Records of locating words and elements

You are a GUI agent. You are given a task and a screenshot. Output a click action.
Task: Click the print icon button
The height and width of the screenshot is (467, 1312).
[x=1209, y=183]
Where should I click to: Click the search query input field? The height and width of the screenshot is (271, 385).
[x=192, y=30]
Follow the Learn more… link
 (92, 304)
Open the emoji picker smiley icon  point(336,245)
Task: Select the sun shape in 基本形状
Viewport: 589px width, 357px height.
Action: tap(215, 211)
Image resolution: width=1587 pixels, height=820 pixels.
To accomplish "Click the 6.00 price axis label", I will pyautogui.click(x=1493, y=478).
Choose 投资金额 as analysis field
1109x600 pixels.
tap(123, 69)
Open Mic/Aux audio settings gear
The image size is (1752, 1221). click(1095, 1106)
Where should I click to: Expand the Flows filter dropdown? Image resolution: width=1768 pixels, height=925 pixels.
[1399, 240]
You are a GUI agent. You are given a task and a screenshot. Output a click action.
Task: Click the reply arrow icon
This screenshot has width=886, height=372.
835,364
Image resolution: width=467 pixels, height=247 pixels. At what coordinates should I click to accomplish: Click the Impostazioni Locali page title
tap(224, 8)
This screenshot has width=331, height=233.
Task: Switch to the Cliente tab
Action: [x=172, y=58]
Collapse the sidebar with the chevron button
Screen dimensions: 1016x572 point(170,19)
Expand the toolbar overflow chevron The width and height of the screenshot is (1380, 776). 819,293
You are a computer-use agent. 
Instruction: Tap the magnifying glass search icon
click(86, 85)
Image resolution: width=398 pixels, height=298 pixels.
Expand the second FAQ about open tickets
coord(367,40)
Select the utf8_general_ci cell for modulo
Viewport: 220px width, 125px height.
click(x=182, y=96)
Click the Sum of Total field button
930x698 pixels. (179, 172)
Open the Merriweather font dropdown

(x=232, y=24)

■ Work instructions ■
Change "GUI agent" to "interface agent" throughout all the records above, and reproduce them with every other part left as it is.

■ Answer to the exercise ■
You are a interface agent. You are given a task and a screenshot. Output a click action.
Task: Click the print icon button
The height and width of the screenshot is (467, 1312).
[x=1209, y=183]
Where should I click to: Click the search query input field? The height and width of the screenshot is (271, 385).
[x=192, y=30]
Follow the Learn more… link
 (92, 304)
Open the emoji picker smiley icon  point(336,245)
Task: Select the sun shape in 基本形状
Viewport: 589px width, 357px height.
Action: tap(215, 211)
Image resolution: width=1587 pixels, height=820 pixels.
To accomplish "Click the 6.00 price axis label", I will pyautogui.click(x=1493, y=478).
Choose 投资金额 as analysis field
1109x600 pixels.
tap(123, 69)
Open Mic/Aux audio settings gear
The image size is (1752, 1221). click(1095, 1106)
Where should I click to: Expand the Flows filter dropdown? Image resolution: width=1768 pixels, height=925 pixels.
[1399, 240]
You are a interface agent. You are given a task and a screenshot. Output a click action.
Task: Click the reply arrow icon
This screenshot has width=886, height=372.
835,364
Image resolution: width=467 pixels, height=247 pixels. At what coordinates should I click to accomplish: Click the Impostazioni Locali page title
tap(224, 8)
This screenshot has width=331, height=233.
Task: Switch to the Cliente tab
Action: [x=172, y=58]
Collapse the sidebar with the chevron button
Screen dimensions: 1016x572 point(170,19)
Expand the toolbar overflow chevron The width and height of the screenshot is (1380, 776). 819,293
You are a computer-use agent. 
Instruction: Tap the magnifying glass search icon
click(86, 85)
Image resolution: width=398 pixels, height=298 pixels.
Expand the second FAQ about open tickets
coord(367,40)
Select the utf8_general_ci cell for modulo
Viewport: 220px width, 125px height.
click(x=182, y=96)
Click the Sum of Total field button
930x698 pixels. (179, 172)
Open the Merriweather font dropdown

(x=232, y=24)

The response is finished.